Invitation to join the new Folklore without Borders research network. The UK’s Arts and Humanities Research Council have funded this network aiming to embed greater equality, diversity and inclusion (EDI) within UK folklore.

The UK’s Arts and Humanities Research Council have funded a research network aiming to embed greater equality, diversity and inclusion (EDI) within UK folklore. Led by Matthew Cheeseman (University of Derby) and Paul Cowdell (University of Hertfordshire) and running through 2024, the network is hosting an international knowledge exchange on folklore theory, method, and creative and curatorial practices. You are invited to join it!

The network is focused on the UK and has already begun. Most of its initial members are from England, with participants from Wales, Scotland, Norway, and the United States. Currently, it includes SIEF members Nicolas Le Bigre (University of Aberdeen), Tina Paphitis (University of Bergen) and Simon Poole (University of Chester). The network conceives of UK folklore as an assemblage collecting researchers, practitioners, creative industry professionals, entrepreneurs, and communicators, all working across three domains: academia (researchers, teachers), independent stakeholders (practitioners, artists, writers; entrepreneurs) and cultural industries (museums, galleries, archives, media).

All of its participants recognise diversity issues in folklore. Some are systemic to Higher Education (HE), creative arts practice and entrepreneurship in the UK (the erasure or under-representation of the minoritized; whether racially, disabled, LGBTQ+, female, particularly at senior career stage), some are specific to the discipline (such as advocacy, representation and agency within folklore research), and some take heightened form in the UK, where interest and involvement in folklore is overwhelmingly white, with an absence of disability, urban, working class voices, diverse genders, races and sexualities.

To facilitate knowledge exchange, the network has two Learned Societies as partners: the Folklore Society and the American Folklore Society. The latter’s Cultural Diversity Committee has, since 1994, developed practice and research in diversifying folklore. There are three further partners, the Folklore Library and Archive, the Folklore Museums Network and Bloc Projects, a contemporary art gallery. The network would like to reach out to SIEF members, from any country, for their involvement and perspectives.

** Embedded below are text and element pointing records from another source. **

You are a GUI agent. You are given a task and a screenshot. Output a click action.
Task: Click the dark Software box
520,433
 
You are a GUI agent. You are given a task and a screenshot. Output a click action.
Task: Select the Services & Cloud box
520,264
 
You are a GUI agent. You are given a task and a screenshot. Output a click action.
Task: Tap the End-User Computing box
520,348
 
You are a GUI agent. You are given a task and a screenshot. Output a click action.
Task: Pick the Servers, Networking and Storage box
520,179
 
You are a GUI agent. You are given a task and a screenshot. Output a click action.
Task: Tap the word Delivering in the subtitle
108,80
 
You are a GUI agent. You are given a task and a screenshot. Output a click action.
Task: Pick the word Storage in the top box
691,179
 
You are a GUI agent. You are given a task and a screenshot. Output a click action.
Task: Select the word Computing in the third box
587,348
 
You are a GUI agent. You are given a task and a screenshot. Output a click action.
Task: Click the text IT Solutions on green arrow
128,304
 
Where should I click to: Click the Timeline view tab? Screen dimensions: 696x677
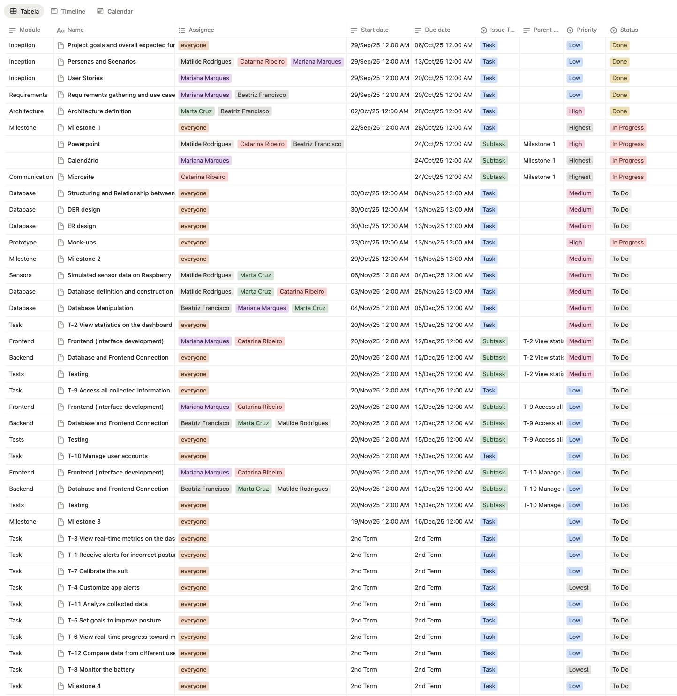point(68,11)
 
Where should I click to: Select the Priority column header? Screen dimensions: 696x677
point(586,30)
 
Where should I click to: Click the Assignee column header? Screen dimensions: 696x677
point(201,30)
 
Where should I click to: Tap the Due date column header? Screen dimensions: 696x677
point(437,30)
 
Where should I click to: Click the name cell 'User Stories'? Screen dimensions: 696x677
point(85,78)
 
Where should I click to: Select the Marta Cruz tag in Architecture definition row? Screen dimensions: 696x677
point(196,111)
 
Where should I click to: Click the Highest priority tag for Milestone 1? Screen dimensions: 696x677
point(579,128)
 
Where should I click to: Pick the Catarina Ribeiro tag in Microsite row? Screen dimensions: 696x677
point(203,177)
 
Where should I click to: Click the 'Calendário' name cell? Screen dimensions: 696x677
point(83,161)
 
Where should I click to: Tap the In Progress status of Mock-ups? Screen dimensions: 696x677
point(627,243)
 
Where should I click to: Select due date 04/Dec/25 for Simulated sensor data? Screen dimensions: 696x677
point(444,275)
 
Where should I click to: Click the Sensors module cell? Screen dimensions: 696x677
point(21,275)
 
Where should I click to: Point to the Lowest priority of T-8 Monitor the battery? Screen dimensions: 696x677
point(579,670)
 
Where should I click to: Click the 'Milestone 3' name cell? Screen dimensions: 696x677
point(84,522)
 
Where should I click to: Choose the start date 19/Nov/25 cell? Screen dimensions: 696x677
point(379,522)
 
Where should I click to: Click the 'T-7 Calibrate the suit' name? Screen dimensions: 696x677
point(98,571)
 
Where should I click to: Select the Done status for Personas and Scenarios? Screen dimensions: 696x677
point(619,62)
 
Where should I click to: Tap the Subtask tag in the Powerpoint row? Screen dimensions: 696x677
point(494,144)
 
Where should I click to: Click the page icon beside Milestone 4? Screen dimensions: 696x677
point(60,686)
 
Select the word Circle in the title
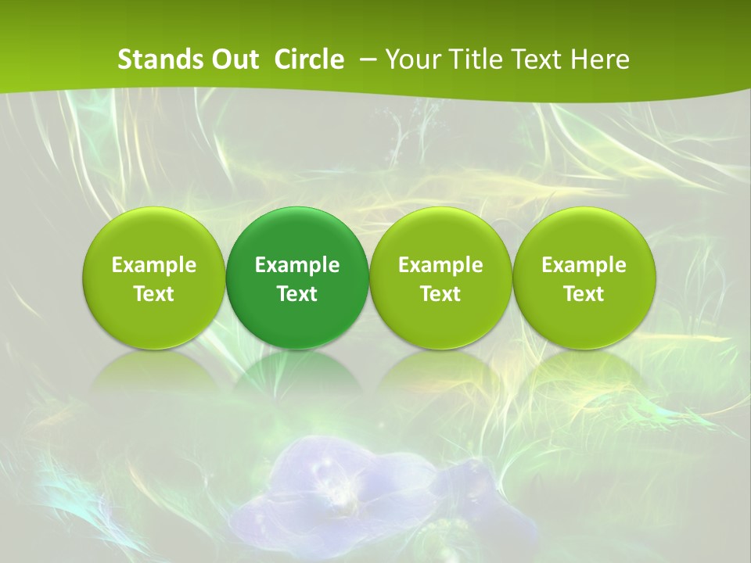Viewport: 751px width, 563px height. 309,59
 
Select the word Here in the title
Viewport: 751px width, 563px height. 600,59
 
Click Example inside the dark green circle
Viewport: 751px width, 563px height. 297,265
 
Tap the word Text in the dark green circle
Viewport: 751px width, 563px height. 297,294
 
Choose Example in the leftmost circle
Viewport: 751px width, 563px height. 154,265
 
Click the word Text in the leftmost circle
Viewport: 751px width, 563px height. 154,294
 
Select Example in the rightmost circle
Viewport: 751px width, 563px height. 584,265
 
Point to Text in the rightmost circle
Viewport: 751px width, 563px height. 584,294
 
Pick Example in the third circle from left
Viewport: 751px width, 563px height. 440,265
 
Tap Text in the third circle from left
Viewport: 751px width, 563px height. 440,294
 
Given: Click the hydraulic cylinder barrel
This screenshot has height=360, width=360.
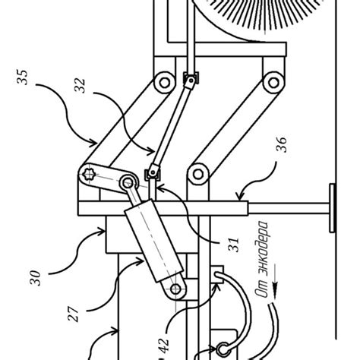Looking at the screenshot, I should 151,238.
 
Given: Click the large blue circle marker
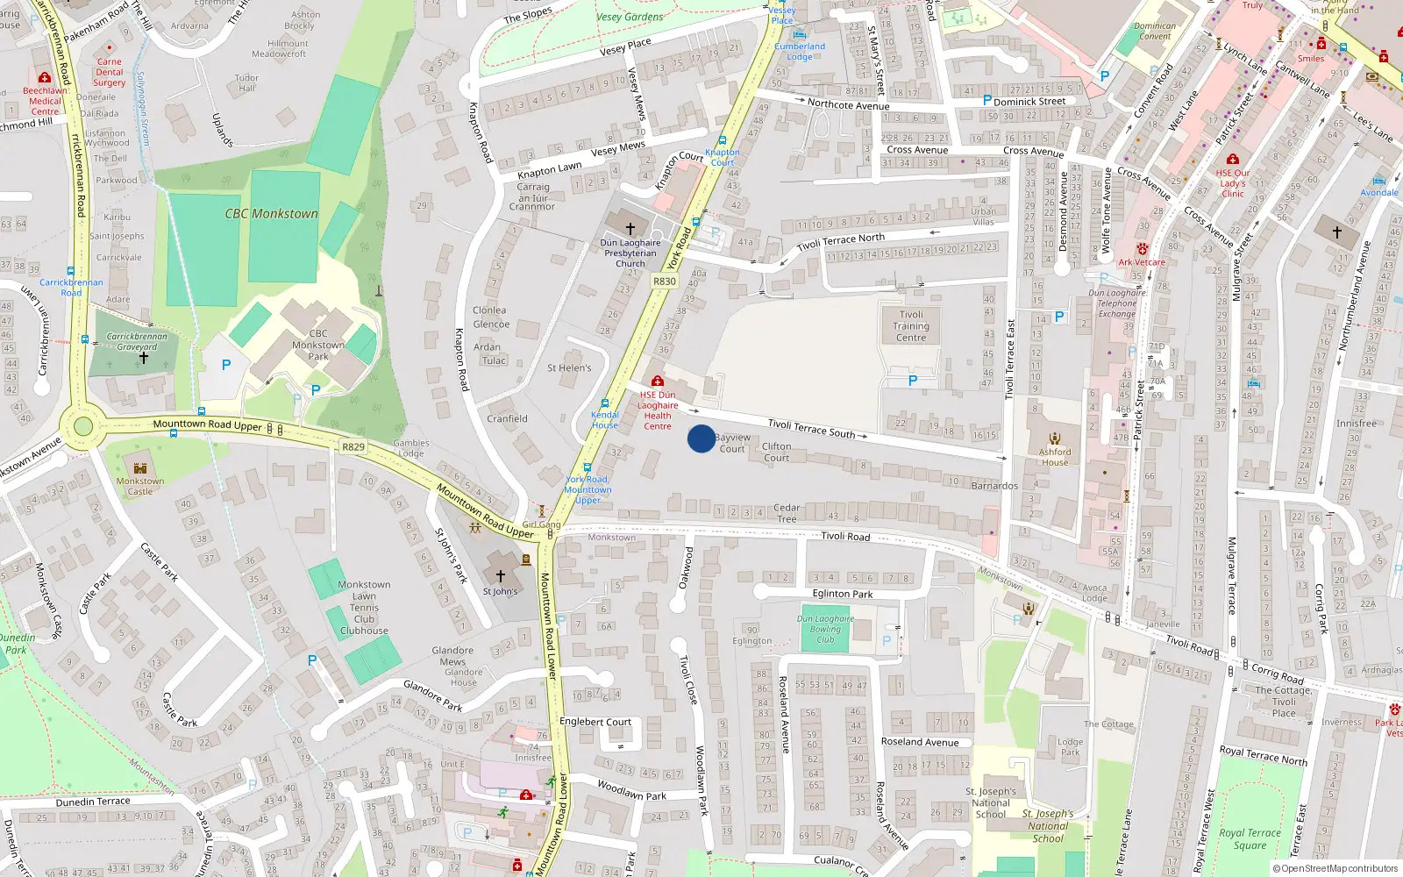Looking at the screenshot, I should tap(701, 438).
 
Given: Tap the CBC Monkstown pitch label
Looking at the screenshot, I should tap(271, 213).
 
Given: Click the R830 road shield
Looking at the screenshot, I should tap(665, 282).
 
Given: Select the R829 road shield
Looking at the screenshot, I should tap(353, 447).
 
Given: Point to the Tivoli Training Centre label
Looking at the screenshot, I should tap(911, 326).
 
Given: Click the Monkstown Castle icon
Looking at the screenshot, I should tap(139, 467).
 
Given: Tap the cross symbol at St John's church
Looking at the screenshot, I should tap(501, 576).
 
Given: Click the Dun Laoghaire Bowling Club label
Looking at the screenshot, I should tap(825, 629).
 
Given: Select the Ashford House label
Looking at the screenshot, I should tap(1055, 457).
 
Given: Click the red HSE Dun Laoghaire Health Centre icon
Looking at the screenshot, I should tap(657, 381).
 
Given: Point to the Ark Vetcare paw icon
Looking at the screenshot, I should tap(1142, 250).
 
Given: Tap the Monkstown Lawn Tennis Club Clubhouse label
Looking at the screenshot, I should tap(364, 607).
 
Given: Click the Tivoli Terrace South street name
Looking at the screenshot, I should tap(811, 428).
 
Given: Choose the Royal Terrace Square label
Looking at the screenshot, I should tap(1250, 838).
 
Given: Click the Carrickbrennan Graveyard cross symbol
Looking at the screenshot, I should tap(144, 358).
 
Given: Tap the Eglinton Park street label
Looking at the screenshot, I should tap(842, 594).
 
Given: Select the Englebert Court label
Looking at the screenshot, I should tap(595, 722).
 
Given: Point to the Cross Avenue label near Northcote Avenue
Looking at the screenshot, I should tap(917, 150).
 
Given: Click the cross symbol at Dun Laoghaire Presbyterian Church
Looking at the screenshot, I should tap(630, 228).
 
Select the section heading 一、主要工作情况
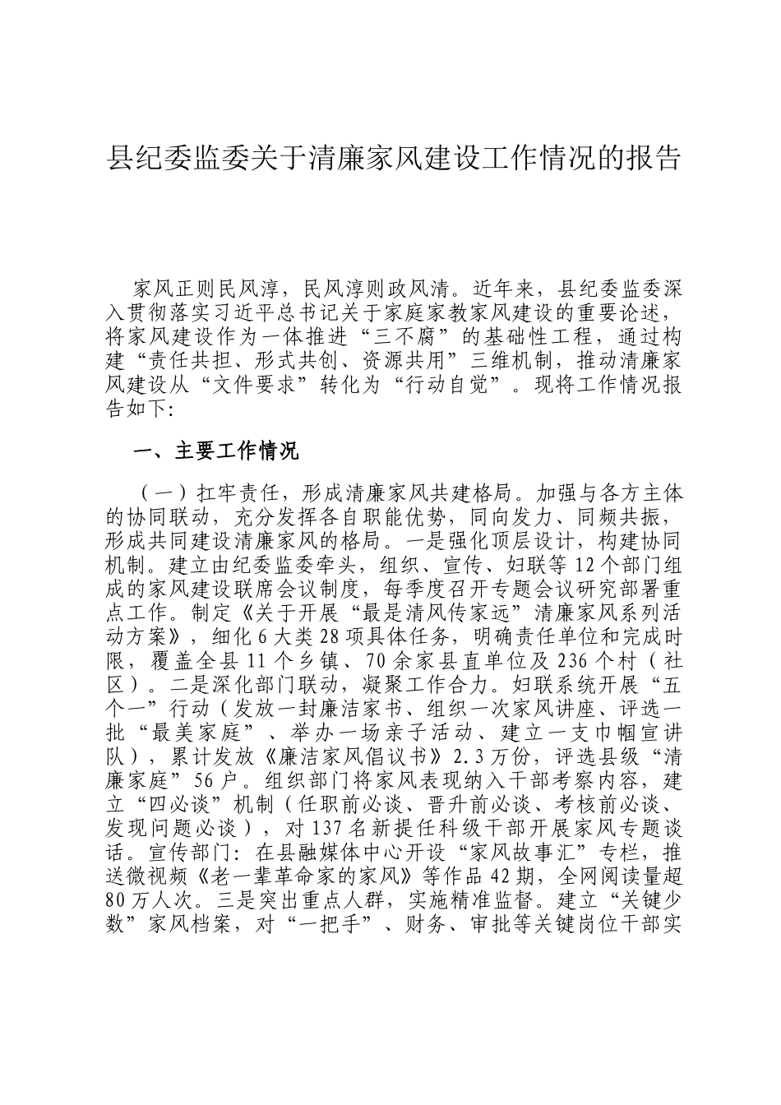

The network seeks to understand and share the cultural value of folklore. How can the perception of folklore as something available to and practised by all groups enter the practice of those who work with folklore in the UK? A series of six digital meetings and three two-day events have been designed to stimulate discussion and generate collaborations. Membership of the network is open to anyone, and all physical events are blended to make attendance possible by digital means.